Apa Sih Ink Trap Itu? (Spoiler: Dulu Biar Gak Belepotan!)
Biar gampang dibayangin, Ink Trap (jebakan tinta) itu adalah sudut siku-siku atau lekukan dalam huruf yang sengaja dipotong atau dibolongin.
-
Fungsi Aslinya: Zaman dulu, waktu koran atau buku masih dicetak pakai kertas murah dan tinta basah, tintanya sering “bleber” (bleeding) di sudut-sudut huruf yang sempit. Akibatnya, huruf kaya “A” atau “K” bakal kelihatan blobor dan gak terbaca.
-
Solusinya: Para type designer zaman dulu bikin “jebakan” berupa lobang kecil. Jadi pas tintanya meleber, tinta itu bakal ngisi lobang tersebut. Hasil akhirnya? Hurufnya kelihatan pas, tajam, dan nggak bleper pas kering.
Mengapa Ink Trap Bikin Gen Z Jatuh Cinta di Layar Digital?
Di era layar OLED, Retina Display, dan smartphone canggih, kita jelas gak butuh lagi yang namanya “jebakan tinta”. Tapi anehnya, designer zaman now justru makin makin gila buat tonjolin fitur ini. Ini alasannya:
1. Estetika Brutalisme & Anti-Mainstream Gen Z itu paling cepat bosan sama desain yang serba rapi, polos, dan terlalu “corporate minimalism” (kaya font Arial atau Helvetica yang dipake di mana-mana). Ink trap ngasih kesan edgy, sedikit cyberpunk, dan punya karakter raw atau unfiltered yang terasa lebih jujur.

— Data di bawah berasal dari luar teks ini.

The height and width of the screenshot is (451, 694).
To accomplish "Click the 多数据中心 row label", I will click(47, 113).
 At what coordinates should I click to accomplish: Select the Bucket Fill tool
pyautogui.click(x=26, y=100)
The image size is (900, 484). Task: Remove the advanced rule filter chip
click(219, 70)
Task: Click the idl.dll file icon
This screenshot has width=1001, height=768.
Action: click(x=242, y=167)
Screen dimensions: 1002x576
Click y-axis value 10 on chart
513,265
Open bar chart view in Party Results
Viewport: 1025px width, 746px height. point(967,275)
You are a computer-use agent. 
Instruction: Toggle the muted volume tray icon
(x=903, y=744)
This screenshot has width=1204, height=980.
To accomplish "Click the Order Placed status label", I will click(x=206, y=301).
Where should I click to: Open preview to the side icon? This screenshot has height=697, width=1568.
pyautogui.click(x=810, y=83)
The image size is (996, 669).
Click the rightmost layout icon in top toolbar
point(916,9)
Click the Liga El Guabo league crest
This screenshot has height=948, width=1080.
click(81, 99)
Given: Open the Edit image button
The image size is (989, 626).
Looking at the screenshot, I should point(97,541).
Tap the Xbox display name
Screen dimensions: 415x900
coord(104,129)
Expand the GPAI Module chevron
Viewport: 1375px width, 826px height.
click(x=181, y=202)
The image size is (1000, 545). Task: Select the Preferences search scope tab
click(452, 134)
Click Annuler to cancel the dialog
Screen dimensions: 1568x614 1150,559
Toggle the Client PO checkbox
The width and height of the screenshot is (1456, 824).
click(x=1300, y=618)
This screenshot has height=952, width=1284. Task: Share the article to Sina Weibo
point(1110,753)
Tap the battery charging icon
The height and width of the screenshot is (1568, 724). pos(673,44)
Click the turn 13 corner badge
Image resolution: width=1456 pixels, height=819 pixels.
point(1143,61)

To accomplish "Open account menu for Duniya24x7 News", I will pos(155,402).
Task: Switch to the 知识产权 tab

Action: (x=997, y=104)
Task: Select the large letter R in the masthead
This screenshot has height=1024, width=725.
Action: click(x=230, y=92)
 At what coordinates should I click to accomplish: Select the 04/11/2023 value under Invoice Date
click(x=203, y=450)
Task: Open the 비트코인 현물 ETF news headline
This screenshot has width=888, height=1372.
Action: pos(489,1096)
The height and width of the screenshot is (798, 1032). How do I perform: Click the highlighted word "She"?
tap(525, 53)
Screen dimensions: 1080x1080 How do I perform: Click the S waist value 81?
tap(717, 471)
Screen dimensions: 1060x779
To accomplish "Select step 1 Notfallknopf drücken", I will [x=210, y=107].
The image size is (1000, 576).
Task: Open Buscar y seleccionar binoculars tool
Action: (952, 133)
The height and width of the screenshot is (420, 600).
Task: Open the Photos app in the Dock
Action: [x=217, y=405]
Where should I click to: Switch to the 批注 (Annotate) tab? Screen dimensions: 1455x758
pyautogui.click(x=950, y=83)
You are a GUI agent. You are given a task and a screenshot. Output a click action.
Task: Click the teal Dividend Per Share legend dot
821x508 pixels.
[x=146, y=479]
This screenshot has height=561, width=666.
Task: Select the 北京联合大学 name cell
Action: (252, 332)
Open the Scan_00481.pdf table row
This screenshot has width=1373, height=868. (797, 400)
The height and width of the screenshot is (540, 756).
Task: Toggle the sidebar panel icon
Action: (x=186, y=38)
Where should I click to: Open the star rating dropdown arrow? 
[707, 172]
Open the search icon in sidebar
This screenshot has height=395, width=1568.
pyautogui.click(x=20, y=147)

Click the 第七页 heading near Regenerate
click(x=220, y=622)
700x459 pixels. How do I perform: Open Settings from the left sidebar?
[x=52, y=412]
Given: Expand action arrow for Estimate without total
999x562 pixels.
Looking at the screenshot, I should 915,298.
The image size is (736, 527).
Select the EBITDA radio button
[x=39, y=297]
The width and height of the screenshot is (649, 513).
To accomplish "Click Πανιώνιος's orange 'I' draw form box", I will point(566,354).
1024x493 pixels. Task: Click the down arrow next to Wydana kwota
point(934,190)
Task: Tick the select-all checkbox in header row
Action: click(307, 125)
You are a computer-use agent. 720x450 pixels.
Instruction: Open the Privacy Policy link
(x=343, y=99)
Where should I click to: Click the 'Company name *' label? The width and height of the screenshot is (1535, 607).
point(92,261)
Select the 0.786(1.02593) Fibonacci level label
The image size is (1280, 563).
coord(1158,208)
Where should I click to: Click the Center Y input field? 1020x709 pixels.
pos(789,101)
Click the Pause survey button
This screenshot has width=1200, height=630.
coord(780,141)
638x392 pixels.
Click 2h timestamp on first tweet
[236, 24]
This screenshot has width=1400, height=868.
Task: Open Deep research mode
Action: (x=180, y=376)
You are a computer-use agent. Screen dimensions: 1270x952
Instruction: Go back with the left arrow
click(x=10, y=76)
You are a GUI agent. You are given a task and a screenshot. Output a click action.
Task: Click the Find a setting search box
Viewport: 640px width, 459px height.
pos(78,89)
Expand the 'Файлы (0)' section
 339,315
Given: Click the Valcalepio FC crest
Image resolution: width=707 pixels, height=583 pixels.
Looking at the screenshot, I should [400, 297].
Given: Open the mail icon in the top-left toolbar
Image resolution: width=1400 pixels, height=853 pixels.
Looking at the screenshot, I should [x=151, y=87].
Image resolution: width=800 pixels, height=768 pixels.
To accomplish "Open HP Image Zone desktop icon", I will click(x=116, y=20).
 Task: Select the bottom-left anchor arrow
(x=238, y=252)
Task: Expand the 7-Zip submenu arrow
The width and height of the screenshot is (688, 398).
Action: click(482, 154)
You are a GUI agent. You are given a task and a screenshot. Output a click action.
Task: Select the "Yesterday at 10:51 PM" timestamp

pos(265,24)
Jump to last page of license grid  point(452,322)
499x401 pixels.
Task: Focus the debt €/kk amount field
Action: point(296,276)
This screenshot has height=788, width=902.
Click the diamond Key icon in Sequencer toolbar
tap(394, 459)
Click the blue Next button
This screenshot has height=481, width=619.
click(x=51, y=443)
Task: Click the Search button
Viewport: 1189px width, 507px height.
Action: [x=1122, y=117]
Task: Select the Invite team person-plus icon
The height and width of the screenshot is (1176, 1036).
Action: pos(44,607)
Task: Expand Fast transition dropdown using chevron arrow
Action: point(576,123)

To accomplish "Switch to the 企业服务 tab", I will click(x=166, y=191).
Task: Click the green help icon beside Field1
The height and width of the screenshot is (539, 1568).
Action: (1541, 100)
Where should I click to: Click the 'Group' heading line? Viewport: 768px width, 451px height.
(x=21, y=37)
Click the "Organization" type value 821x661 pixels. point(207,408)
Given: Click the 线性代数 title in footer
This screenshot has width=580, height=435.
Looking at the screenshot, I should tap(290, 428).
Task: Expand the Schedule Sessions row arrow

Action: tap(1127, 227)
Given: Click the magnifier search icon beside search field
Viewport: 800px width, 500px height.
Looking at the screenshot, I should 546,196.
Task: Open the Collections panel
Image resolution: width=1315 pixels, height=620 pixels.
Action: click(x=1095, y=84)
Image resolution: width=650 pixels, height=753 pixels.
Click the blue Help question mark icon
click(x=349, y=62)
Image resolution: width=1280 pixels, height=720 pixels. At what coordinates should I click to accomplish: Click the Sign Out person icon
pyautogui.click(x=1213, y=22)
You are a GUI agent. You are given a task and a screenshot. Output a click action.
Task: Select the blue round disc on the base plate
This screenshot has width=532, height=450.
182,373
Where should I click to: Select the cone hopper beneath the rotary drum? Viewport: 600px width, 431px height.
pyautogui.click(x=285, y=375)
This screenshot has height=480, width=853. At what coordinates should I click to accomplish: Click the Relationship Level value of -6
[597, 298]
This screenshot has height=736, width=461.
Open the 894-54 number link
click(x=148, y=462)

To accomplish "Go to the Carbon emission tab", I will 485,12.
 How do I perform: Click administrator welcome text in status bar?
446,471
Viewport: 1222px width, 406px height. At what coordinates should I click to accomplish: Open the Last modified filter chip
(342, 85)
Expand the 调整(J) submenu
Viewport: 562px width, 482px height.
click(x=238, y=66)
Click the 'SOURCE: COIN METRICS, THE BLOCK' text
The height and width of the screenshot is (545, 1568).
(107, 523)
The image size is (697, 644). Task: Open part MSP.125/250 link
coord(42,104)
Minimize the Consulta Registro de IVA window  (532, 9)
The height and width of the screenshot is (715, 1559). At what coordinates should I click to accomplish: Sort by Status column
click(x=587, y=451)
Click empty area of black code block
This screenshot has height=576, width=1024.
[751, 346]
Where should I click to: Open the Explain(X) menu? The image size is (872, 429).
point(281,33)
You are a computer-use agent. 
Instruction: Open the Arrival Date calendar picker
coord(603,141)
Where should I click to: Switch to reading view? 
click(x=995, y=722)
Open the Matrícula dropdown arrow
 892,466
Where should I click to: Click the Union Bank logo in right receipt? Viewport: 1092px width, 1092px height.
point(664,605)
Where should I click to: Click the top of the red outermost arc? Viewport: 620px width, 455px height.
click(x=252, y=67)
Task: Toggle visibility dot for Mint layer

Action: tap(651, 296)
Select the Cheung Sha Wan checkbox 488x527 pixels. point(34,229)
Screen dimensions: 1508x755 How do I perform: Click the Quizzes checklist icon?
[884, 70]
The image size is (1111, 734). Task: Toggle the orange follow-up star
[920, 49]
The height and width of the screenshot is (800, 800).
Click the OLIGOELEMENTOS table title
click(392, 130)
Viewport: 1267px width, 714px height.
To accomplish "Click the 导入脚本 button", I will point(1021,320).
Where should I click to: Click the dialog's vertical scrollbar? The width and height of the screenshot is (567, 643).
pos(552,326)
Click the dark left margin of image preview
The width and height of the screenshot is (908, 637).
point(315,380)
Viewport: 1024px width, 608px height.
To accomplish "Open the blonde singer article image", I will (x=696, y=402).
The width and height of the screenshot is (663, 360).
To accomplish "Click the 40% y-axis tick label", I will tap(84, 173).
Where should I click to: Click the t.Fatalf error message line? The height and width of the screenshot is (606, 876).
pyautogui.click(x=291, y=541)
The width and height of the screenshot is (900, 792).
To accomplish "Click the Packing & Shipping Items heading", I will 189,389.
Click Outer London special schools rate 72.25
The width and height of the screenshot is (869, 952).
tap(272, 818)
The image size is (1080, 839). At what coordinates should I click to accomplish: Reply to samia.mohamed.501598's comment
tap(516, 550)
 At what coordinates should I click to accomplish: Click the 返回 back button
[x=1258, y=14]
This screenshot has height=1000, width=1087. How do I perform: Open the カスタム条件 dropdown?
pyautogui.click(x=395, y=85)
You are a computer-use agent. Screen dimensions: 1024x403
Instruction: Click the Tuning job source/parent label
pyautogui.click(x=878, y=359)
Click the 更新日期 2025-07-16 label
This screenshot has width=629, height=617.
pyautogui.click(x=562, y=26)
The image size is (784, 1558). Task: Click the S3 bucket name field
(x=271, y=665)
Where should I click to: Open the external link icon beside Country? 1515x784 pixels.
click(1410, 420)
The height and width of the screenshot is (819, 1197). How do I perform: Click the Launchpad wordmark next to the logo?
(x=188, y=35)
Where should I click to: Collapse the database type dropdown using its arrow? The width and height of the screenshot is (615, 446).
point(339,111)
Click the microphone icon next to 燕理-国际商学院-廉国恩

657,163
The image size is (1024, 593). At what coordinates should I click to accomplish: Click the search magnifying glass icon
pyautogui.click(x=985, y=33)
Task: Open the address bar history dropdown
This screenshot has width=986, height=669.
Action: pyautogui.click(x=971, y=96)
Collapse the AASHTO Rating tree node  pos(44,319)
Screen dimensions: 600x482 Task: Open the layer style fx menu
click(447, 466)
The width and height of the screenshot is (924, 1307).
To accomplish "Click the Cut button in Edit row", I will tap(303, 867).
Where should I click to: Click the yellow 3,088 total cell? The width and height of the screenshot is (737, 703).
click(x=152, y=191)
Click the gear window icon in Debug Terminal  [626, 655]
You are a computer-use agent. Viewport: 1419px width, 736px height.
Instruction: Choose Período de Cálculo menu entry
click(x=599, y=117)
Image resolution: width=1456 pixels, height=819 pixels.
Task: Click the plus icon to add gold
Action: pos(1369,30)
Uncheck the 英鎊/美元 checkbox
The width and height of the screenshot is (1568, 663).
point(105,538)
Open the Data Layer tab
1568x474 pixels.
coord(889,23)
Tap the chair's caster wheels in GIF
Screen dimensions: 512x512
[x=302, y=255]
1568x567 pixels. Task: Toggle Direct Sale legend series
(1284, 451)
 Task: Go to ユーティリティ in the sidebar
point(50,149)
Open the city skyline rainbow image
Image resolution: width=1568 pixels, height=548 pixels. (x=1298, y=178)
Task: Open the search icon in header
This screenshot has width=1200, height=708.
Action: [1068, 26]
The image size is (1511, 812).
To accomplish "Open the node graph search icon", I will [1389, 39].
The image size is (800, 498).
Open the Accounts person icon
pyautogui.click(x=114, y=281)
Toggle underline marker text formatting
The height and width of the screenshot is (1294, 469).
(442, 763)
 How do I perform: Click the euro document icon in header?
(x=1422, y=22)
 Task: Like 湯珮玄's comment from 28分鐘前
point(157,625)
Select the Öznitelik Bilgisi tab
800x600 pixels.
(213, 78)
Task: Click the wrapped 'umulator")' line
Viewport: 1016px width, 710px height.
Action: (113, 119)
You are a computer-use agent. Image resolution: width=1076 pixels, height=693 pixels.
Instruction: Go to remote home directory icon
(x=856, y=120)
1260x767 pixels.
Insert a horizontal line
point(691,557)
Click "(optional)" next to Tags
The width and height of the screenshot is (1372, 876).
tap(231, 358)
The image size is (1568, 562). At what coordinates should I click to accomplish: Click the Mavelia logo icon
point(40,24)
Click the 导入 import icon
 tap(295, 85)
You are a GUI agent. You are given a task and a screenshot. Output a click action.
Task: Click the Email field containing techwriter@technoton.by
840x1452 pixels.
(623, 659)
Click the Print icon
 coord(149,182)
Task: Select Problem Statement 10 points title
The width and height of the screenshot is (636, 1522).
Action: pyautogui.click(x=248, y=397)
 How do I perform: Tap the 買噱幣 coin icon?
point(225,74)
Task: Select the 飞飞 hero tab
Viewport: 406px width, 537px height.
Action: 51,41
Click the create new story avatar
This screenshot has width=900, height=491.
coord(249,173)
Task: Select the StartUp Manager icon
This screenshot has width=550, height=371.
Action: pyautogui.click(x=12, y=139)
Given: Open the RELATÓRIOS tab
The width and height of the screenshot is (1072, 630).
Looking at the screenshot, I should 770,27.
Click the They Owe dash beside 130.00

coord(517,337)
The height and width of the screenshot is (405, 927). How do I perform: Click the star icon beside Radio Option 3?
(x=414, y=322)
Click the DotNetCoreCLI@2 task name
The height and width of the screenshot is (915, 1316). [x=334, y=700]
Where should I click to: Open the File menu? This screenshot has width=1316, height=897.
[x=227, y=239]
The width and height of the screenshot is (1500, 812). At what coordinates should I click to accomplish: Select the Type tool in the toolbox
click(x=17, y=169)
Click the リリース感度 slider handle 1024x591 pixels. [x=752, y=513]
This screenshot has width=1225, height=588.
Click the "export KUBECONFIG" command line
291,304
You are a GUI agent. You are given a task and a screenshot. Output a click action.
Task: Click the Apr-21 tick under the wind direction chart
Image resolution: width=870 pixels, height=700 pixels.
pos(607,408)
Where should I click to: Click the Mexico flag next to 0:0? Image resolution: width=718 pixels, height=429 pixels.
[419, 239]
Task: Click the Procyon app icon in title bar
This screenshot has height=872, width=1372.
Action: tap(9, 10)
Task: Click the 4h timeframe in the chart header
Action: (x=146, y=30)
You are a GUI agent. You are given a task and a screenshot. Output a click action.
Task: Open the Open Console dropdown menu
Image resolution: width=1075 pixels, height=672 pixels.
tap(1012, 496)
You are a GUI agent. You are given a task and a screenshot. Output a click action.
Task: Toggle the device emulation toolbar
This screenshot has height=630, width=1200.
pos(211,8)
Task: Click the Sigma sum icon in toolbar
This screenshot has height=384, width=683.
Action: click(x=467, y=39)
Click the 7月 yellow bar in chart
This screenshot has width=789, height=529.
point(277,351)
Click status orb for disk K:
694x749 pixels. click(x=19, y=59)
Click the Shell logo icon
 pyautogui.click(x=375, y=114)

2. Bikin Desain UI/UX Punya “Personality” Layar HP kita itu dipenuhi ratusan aplikasi yang tampilannya mirip-mirip. Dengan make typeface ber-ink trap di judul (heading) atau poster, visual sebuah aplikasi/brand langsung kelihatan mencolok, futuristik, dan estetik banget buat di-screenshot lalu masukin IG Story.
3. Ironi Nostalgia: Retro Meets Future Anak zaman sekarang suka banget sama hal-hal nostalgia (analog, kamera Y2K, kaset pita), tapi digabungin sama gaya futuristik. Ink trap adalah jembatannya: teknologi cetak abad ke-20 yang di-remix buat layar digital abad ke-21.
Cara Pakai Ink Trap Biar Desain Kamu Nggak Alay
Buat kamu yang mau nyoba pake font ber-ink trap di konten digital, UI design, atau feeds media sosial, ini tips ringkasnya:
-
Pakai buat Heading/Judul Besar: Ink trap itu poin utamanya ada di detail. Kalau dipake di judul ukuran besar, “coakan”-nya bakal kelihatan keren dan estetik.
-
Hindari buat Paragraf Panjang: Jangan pake font ink trap ekstrem buat teks bacaan (body text) yang ukurannya kecil, bikin mata cepat capek!
-
Rekomendasi Font: Coba cek font kaya Inconsolata, GT Neue Graphik, atau Deepfak buat eksperimen visual kamu selanjutnya.